Copy the data below word for word, from the line with "Task: Click the Step Over debug icon" to the line with "click(237, 287)", including both of those lines.
*** DATA EXCERPTS
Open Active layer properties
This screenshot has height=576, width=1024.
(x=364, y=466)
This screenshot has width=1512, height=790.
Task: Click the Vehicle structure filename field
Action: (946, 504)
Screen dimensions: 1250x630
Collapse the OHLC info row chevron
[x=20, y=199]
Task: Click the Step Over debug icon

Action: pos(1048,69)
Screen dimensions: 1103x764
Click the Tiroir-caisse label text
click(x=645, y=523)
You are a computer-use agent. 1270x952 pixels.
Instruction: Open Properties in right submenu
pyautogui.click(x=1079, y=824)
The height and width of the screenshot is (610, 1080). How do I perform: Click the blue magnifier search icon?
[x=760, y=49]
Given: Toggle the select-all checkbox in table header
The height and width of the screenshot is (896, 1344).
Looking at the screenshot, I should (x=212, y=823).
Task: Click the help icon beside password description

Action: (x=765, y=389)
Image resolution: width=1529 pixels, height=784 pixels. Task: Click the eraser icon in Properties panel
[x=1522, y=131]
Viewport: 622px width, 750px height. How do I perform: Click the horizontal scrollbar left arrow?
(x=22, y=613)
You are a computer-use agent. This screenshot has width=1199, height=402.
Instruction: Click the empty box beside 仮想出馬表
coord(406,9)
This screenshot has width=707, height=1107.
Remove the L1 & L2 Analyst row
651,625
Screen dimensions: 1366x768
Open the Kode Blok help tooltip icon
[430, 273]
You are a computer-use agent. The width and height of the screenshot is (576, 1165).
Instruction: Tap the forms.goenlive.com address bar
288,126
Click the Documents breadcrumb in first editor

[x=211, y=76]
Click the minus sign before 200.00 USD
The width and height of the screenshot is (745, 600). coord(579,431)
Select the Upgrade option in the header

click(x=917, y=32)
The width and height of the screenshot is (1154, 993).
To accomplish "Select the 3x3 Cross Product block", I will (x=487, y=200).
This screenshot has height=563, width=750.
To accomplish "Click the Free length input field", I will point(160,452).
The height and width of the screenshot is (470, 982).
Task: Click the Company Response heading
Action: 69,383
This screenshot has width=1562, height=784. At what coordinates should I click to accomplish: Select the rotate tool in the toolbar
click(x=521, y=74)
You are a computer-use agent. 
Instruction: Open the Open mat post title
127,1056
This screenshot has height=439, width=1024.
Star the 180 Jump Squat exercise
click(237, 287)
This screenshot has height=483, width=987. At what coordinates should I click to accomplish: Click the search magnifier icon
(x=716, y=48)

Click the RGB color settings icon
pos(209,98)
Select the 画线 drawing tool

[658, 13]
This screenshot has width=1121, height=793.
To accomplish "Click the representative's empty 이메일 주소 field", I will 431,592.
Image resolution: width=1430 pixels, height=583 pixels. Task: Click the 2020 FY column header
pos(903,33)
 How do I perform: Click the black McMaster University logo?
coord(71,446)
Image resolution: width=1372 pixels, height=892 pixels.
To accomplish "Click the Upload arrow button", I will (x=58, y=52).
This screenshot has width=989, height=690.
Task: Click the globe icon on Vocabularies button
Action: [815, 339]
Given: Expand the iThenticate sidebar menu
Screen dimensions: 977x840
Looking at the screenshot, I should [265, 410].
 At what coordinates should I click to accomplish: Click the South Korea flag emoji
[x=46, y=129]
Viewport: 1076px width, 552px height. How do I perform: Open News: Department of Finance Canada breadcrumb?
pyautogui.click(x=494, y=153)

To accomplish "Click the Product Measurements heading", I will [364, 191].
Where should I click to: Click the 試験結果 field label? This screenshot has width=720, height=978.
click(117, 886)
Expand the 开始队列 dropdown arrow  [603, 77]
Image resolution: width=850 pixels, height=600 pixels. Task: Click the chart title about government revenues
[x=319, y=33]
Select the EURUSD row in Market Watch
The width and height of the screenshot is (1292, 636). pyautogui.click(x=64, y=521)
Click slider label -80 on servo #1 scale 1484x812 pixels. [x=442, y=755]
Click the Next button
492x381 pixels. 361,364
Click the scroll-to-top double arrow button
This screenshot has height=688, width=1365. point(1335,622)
******
• RESPONSE BELOW:
Task: Click the Step Over debug icon

Action: pos(1048,69)
Screen dimensions: 1103x764
Click the Tiroir-caisse label text
click(x=645, y=523)
You are a computer-use agent. 1270x952 pixels.
Instruction: Open Properties in right submenu
pyautogui.click(x=1079, y=824)
The height and width of the screenshot is (610, 1080). How do I perform: Click the blue magnifier search icon?
[x=760, y=49]
Given: Toggle the select-all checkbox in table header
The height and width of the screenshot is (896, 1344).
Looking at the screenshot, I should (x=212, y=823).
Task: Click the help icon beside password description

Action: (x=765, y=389)
Image resolution: width=1529 pixels, height=784 pixels. Task: Click the eraser icon in Properties panel
[x=1522, y=131]
Viewport: 622px width, 750px height. How do I perform: Click the horizontal scrollbar left arrow?
(x=22, y=613)
You are a computer-use agent. This screenshot has width=1199, height=402.
Instruction: Click the empty box beside 仮想出馬表
coord(406,9)
This screenshot has width=707, height=1107.
Remove the L1 & L2 Analyst row
651,625
Screen dimensions: 1366x768
Open the Kode Blok help tooltip icon
[430, 273]
You are a computer-use agent. The width and height of the screenshot is (576, 1165).
Instruction: Tap the forms.goenlive.com address bar
288,126
Click the Documents breadcrumb in first editor

[x=211, y=76]
Click the minus sign before 200.00 USD
The width and height of the screenshot is (745, 600). coord(579,431)
Select the Upgrade option in the header

click(x=917, y=32)
The width and height of the screenshot is (1154, 993).
To accomplish "Select the 3x3 Cross Product block", I will (x=487, y=200).
This screenshot has height=563, width=750.
To accomplish "Click the Free length input field", I will point(160,452).
The height and width of the screenshot is (470, 982).
Task: Click the Company Response heading
Action: 69,383
This screenshot has width=1562, height=784. At what coordinates should I click to accomplish: Select the rotate tool in the toolbar
click(x=521, y=74)
You are a computer-use agent. 
Instruction: Open the Open mat post title
127,1056
This screenshot has height=439, width=1024.
Star the 180 Jump Squat exercise
click(237, 287)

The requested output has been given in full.